▶ Exercise goal: Your answer should consist of all lines in the listing that hold the word "column".

▶ Records:
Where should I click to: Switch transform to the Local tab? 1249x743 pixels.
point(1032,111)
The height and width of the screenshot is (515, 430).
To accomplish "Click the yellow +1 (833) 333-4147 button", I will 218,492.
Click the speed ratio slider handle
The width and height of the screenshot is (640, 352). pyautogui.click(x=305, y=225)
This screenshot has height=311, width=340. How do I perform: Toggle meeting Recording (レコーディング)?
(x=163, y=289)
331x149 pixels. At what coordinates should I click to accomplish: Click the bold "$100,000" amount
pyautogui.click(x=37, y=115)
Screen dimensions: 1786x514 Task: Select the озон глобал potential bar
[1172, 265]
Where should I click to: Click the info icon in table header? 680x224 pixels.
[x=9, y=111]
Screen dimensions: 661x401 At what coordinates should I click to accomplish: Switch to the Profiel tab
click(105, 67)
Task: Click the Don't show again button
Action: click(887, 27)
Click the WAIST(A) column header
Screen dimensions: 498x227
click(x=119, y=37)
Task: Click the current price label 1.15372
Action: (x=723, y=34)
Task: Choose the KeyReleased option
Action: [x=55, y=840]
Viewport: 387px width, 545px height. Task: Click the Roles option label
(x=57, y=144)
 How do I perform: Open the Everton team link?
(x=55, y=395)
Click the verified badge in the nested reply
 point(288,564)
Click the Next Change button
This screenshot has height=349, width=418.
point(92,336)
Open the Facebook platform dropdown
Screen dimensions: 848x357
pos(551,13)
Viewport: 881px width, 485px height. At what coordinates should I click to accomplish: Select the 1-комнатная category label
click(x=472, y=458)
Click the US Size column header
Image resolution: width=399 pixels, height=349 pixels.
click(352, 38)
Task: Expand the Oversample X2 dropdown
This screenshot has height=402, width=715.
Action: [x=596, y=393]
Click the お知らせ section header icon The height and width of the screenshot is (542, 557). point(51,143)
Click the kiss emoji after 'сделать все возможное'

▶ Result of the exercise:
Click the WAIST(A) column header
Click the US Size column header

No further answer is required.